WORK IN PROGRESS

this guide is not yet finished. at the moment it's just a rough outline.

Introduction

If you own a digital camera and take lots of pictures you need an idea of archiving them. That's not really a problem. The difficulty is finding a single picture in your collection of thousands.

So if you put some effort into the archiving process, you have a higher possibility of finding one. Of course this extra effort creates an overhead that's only worth it if it saves you enough time searching.

Besides this trade-off there are some pitfalls you may run into. I'll explain my archiving concept to you by presenting my workflow and adding some thoughts to it.

For feedback or anything to add or improve, you can contact me.

Concepts

There are different concepts that need to be combined in order to get the job done.

How to sort

There are two ways to sort your pictures that make it possible to infer the location of a picture on disk: chronological and spatial.

Photos that are connected to each other usually describe the same event, which is at a given time and place.

chronological

Using a timeline is the most simple way to archive your photo-collection. Most people will do something like this by common-sense. E.g. you may have the following directory structure:

+- 2008
|  +- ...
|  +- ...
|  ...
+- 2009
   ...
   +- 2009-07-23 Summer Party
   +- 2009-12-24 Christmas
This way you group events (Summer Party, Christmas) by date and additionally group events of a year together. Encoding the date in ISO 8601 has the advantage, that directories of events are sorted automatically in filesystem view.

Fortunately the date is stored together with the photo by the camera.

spatial

If you shoot pictures of more than one event in a mixed way the aproach above is quite limited. But there are possibilities to geocode your photos and access them using a map view.

However - my camera doesn't support that and I don't have an external GPS device either, so there's no such thing like automated geocoding for me ;-(

Filesystem limitations

Current filesystems are hierarchy-based and thus quite limited for storing and sorting files for multiple criteria.

While waiting for better filesystems, we have to decide for one criterion for now. As mentioned above, chronological is more convenient than spatial.

Filename Conventions

When storing a picture on disk you need a filename. Since the camera needs to store the picture first, it has to decide for a name. In my opinion names like dcf0981.jpg are fine. They're short and meaningless, but they are like an ID of your picture.

Unfortunately the counter will overflow after 10000 pictures, so after some time you'll have multiple photos with the same ID and filename. This is fine as long as you are storing them grouped by date and assume, that you don't shoot 10000 pics a day.
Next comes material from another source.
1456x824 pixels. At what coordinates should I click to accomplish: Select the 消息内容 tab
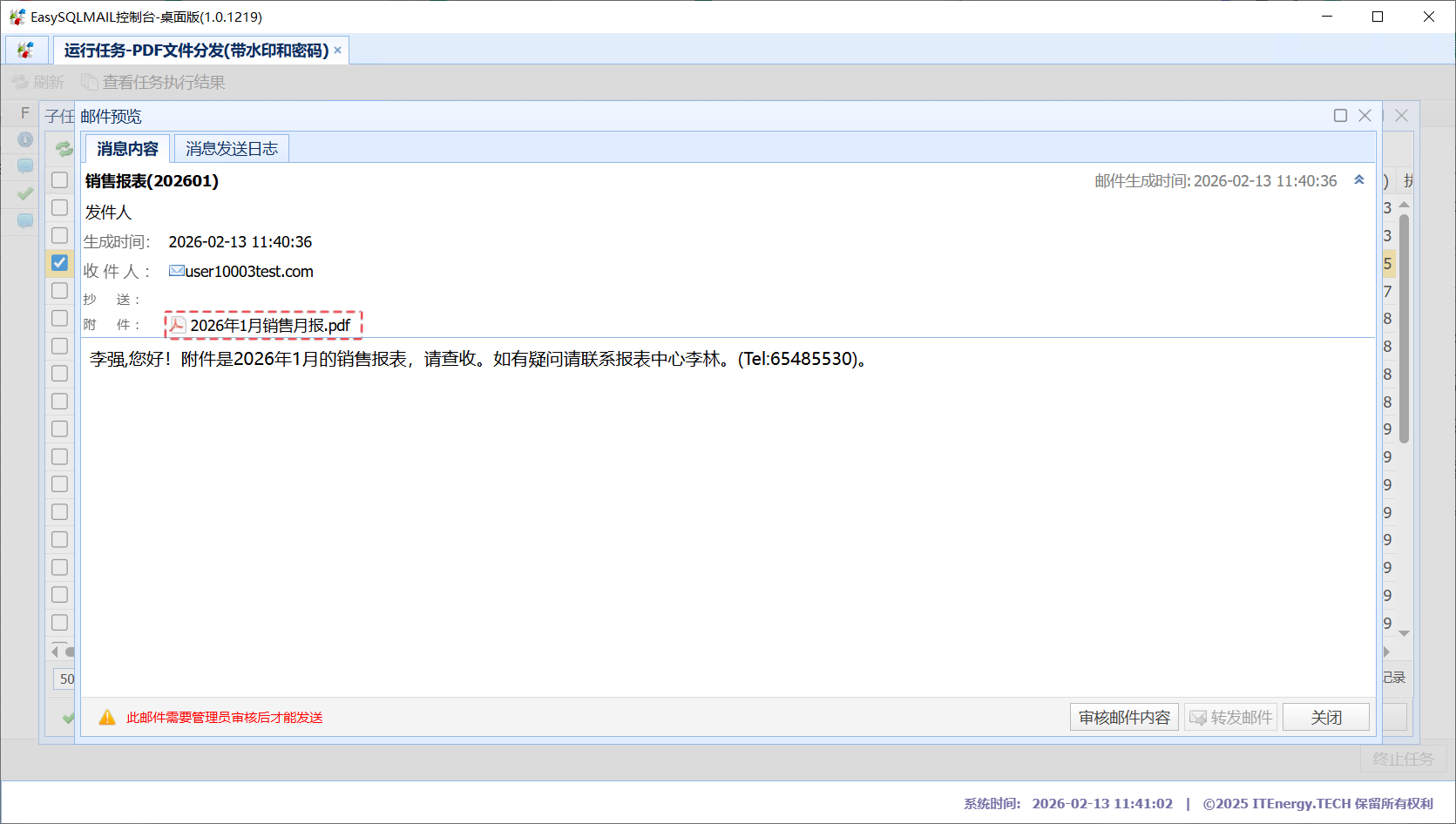(x=127, y=149)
But if you make a collection of some pictures of the last 10 years they may collide.

A way to circumvent this is to prefix the filename with the date of the shot with the advantage that photos are now sorted by date in filesystem like before. The disadvantage is that filenames get quite long. e.g. 20091121184521_dcf0981.jpg (YYYYMMDDHHMMSS = 14 chars) or 1258825521_dcf0981.jpg (unix timestamp = 10 chars) at a resolution of 1 second.

Base36

I'm using a base36 representation of the unix timestamp. Basically you just encode the huge number with an alphabet of 36 chars (A-Z, 0-9) instead of 10 numbers (0-9). Therefore the length of your "number" becomes smaller: KTGZZL_dcf0981.jpg (6 chars) which is more memorable and pronounceable.

You may discard the original filename postfix if you never take more an one pictures per second. If you do, you may keep the least significant part of the ID which allows 10 pictures per second: KTGZZL_1.jpg (if you kick out the underscore it's as long as the original filename)

A possible disadvantage of unix timestamp based names is the Y2K38-problem. Eventually we will just lose strict sorting. The numbers are still unique for the next 69 years, but wrong ;-) I believe we'll have better filesystems until this really gets a problem. If I'm wrong it's still possible to convert as changing bases is reversible.

Another way to shorten the filename is to decrease the resolution of your timestamp.

Tags

To circumvent the limits of filesystems you can use tags. They are quite popular these days and you can imagine them as multiple filenames for a file, since you can use more than one.

I use them to describe the location (for spatial sorting), event and content. The more data you add the finer your searches may be. If you never plan to search for a picture by content this is a perfect waste of time.

Since tags don't have a hierarchy, I embed one in it: all my tags for locations start with "Location.". All my tags for events start with "Event.". And guess what: All my tags for Contents start with "Content."...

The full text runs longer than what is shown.